EquestrianSingles.com For people who really, really like horses. It’s actually a nice site. I’m sure the people on it are really nice. Maybe I just have a messed up mind.
Meet-an-inmate.com Yep, a dating site for non-criminals to date criminals. Just like the saying goes, don’t do the crime unless you want to have a great time. On a date.
These all have an appeal, because they fit exactly what a person’s looking for. Instead of having to look through the entire population for the perfect fit, these sites narrow it down significantly.
The 2 Great Debates: Free Vs. Paid, and General Vs. Niche
These are the two issues that are the biggest when it comes to online dating, and there’s really no wrong answer for either. For free vs. paid, there’s always an appeal to get something for as cheap as possible. That’s the American way.
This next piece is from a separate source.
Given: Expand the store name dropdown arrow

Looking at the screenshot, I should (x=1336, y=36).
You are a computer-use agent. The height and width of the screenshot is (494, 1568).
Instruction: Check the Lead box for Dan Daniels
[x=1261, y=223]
But paying for something like this can represent being committed to making a relationship work, as opposed to just throwing a profile out there and not expecting anything to happen. Online dating is one of the rare fields where there can be value in paying more for what’s just about the exact same service. There’s validity for both sides of this argument. For general vs. niche, if you know what you’re looking for, it’s a good idea to go to a niche website. It narrows down candidates to a more reasonable amount. It’s like the first two weeks of The Bachelor. But while mathematically it makes more sense to go to a niche site, the romantic in us might want to go to a big site. What if Mr. or Mrs. Right is on a site that isn’t quite as filtered? That enduring optimism keeps some people in the big sites like Match.com.
Conclusion
We’re now at the point in online dating where we can shamelessly plow ahead. It’s legitimate to say to your buddies that you’ve joined a dating site, and most people won’t get laughed at. There’s no more fear. So now we can all find what we really want. There are more than enough viable websites. There are countless people looking for that perfect someone. There’s no more reason to be shy. It’s now on us to make it happen. The construction phase has passed us by; the transcontinental railroad has been built. It’s time for us to capitalize. The dating industrial revolution has only just begun.